Paylaş
Bu soruları son 2 yıldır giderek artan ölçüde sıkça soruyoruz. Seçim sonrası bir ara 2.82’ye düşen, sonra 2.92’ye çıkan, ardından yeniden 10 kuruşluk düşüşle tüketici güvenini de yukarı çeken dolar kuru, bugünlerde yeniden 2.90’lı seviyelere geri geldi. Peki, nedeni ne?
Yeni kabinenin açıklandığı gün gölgede kalan bir diğer gelişme de Merkez Bankası’nın Para Politikası Kurulu (PPK) toplantısı idi. Bu toplantı, aybaşında açıklanan yüksek enflasyon verilerini izleyen ilk toplantıydı. Öyle ki; son bir yılda çekirdek enflasyon artışı yüzde 8.3 iken, Ekim ayında yüzde 2.2’lik bir artışla yıllık artış oranı yüzde 8.9’a gelmişti.
Çekirdek enflasyon ekonomideki temel fiyatlama eğilimini gösterir. Gıda, enerji ve kamu zamlarını içermez.

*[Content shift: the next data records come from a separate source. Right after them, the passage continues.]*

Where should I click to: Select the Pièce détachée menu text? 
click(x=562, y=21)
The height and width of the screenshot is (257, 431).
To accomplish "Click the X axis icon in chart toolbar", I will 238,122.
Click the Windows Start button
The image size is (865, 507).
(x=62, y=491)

Ekim ayındaki yüzde 2.2’lik artışın farkı şurada; bu denli yüksek bir artış 2009 Ekim ayından bu yana görülmemişti.
Çekirdek enflasyonu yüzde 8.9’a fırlayan ve birikimli kur artışının enflasyona yansımasının devam ettiği bir ülkede, bir merkez bankası piyasaya verdiği paranın ortalamasını 8.70’de bırakmaz. Bıraktığınızda paranıza güven olmaz, değer kaybına açık hale gelir.
Yine döndük geldik; Merkez Bankası’nın ‘otomobil farına tutulan tavşan’ gibi paralize olmasına. İşte o gün, yani bakanlar kurulu listesinin yayınlanması nedeniyle arada kaynayan PPK toplantısı, bu tabloyu veriyor bize. İşte böyle bir tablo içerisinde, diğer gelişen ülkelerde olanlar, sınır hattında başka bir ülkenin uçağını düşürme gibi her ana sıcak çatışmaya dönüşebilecek riskler ortaya çıktığında bir gecede paranız değer kaybeder.

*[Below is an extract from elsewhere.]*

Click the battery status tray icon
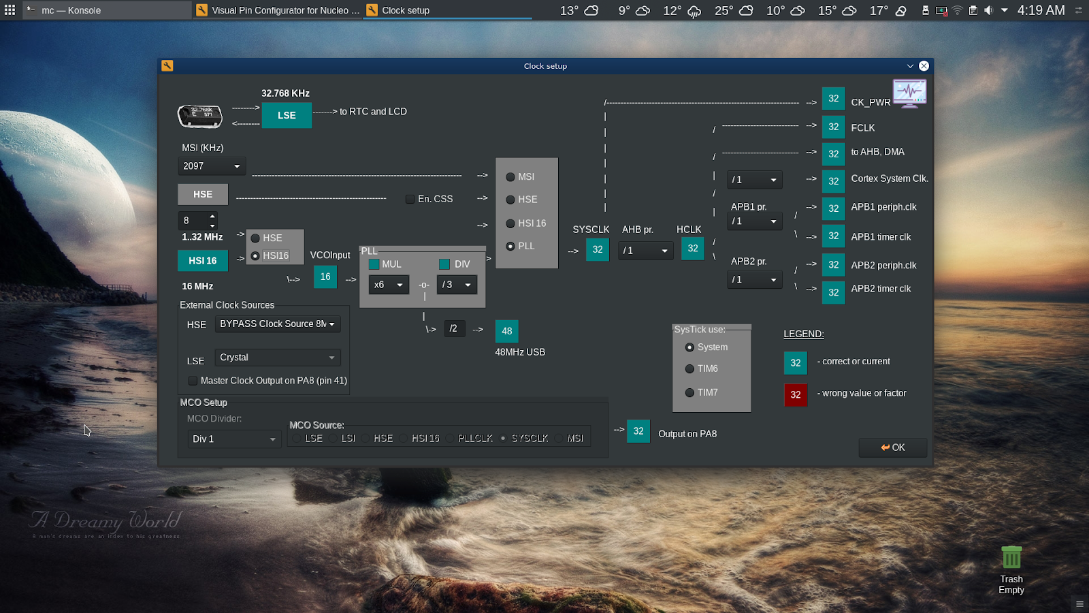The image size is (1089, 613). 941,10
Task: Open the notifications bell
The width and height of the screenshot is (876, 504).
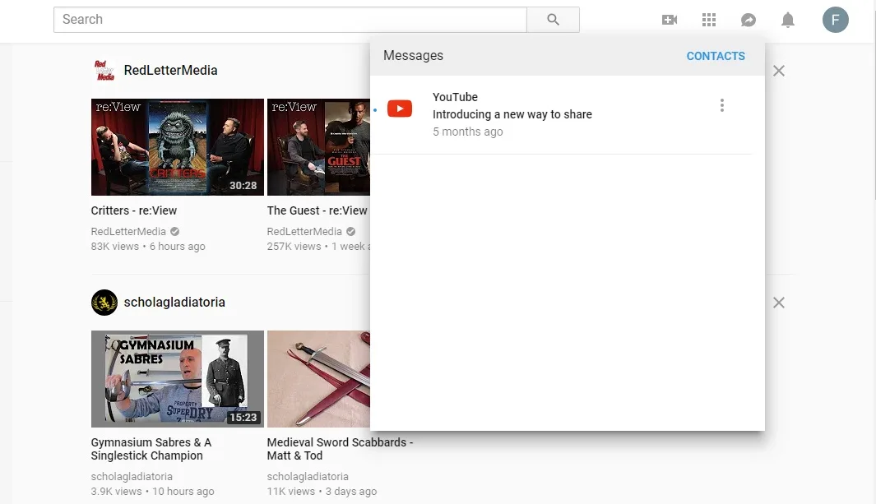Action: click(788, 20)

Jeopolitik ‘hikâye’ sunduk
Son 5 günde, TL kabaca yüzde 3 değer kaybetti. Oysa yeni kabine-yeni bir potansiyel hikâye sunulabilecekken; tersine, yapısal zayıflıklar üzerinde, her zaman potansiyeli yüksek sürprizleri olan bir ülke fotoğrafına geri dönüverdik. Kötü olan şu;
Türkiye uluslararası mali piyasalara, sermaye çekme açısından ‘yeni hikâyeyi’, paçadan aşağı çeken Suriye politikasında Rusya ile askeri çatışma eşiğinde olan bir ülke olarak verdi. Hikâye ekonomik ve siyasal reformlar penceresinden değil, jeopolitik risk-askeri çatışma-potansiyel savaş penceresinden sunulmuş oldu. Jeopolitik risklere fazlasıyla atılmaya hazır ülke hikâyesi ortalığa saçıldı.

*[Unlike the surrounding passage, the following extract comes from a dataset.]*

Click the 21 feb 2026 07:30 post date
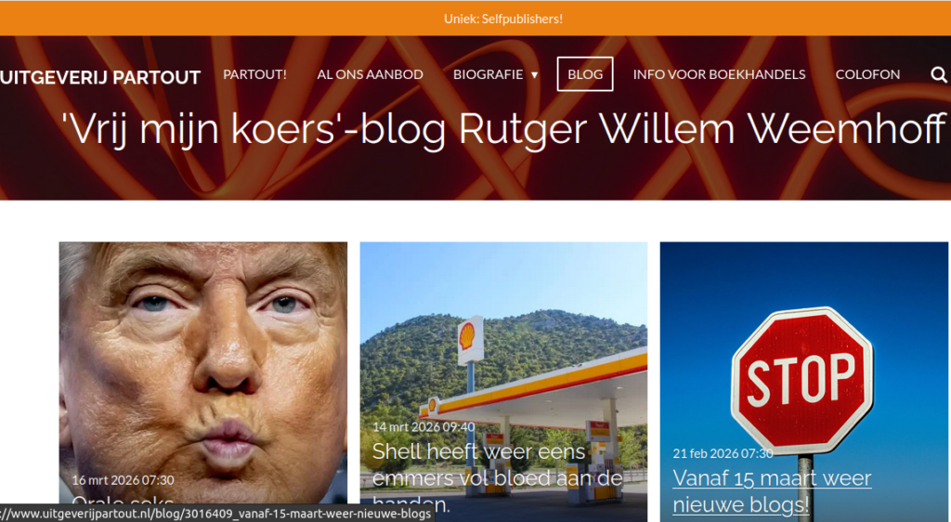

Umarım bu hikâye, yakınlarda kredi dereceleme notu için masa başına geçecek olan kuruluşların ‘risk sepetini’ şişirmez.Rusya’dan gelen tarife dışı ekonomik engelleme ve çağrılar kısa vadede ‘anons etkisi’ nedeniyle etkili olup kur seviyesine etki yapsa da, uzun vadede bu etki olasılıkla azalarak normale dönecektir.
Sonuçta, uçak düşürme krizi, Merkez Bankası’nın karar alamaması, gelişen ülkelerdeki hareketlilik bu zayıf zemin üzerinde paramızın değer kaybı ile sonuçlandı.Ekonomi politikasının koordinasyonundan sorumlu olarak atanan Başbakan Yardımcısı Mehmet Şimşek’in işi her bakımdan zor.
Hem içeriyi, hem de dışarıyı idare etmek zorunda. Bu yetmez; Merkez Bankası’nı siyasal baskıdan sakınan, reformlar ve düzgün bir çerçevesi olan ekonomi politikası için deyim yerindeyse ‘ip üzerinde’ orkestra yönetimi yapmak zorunda.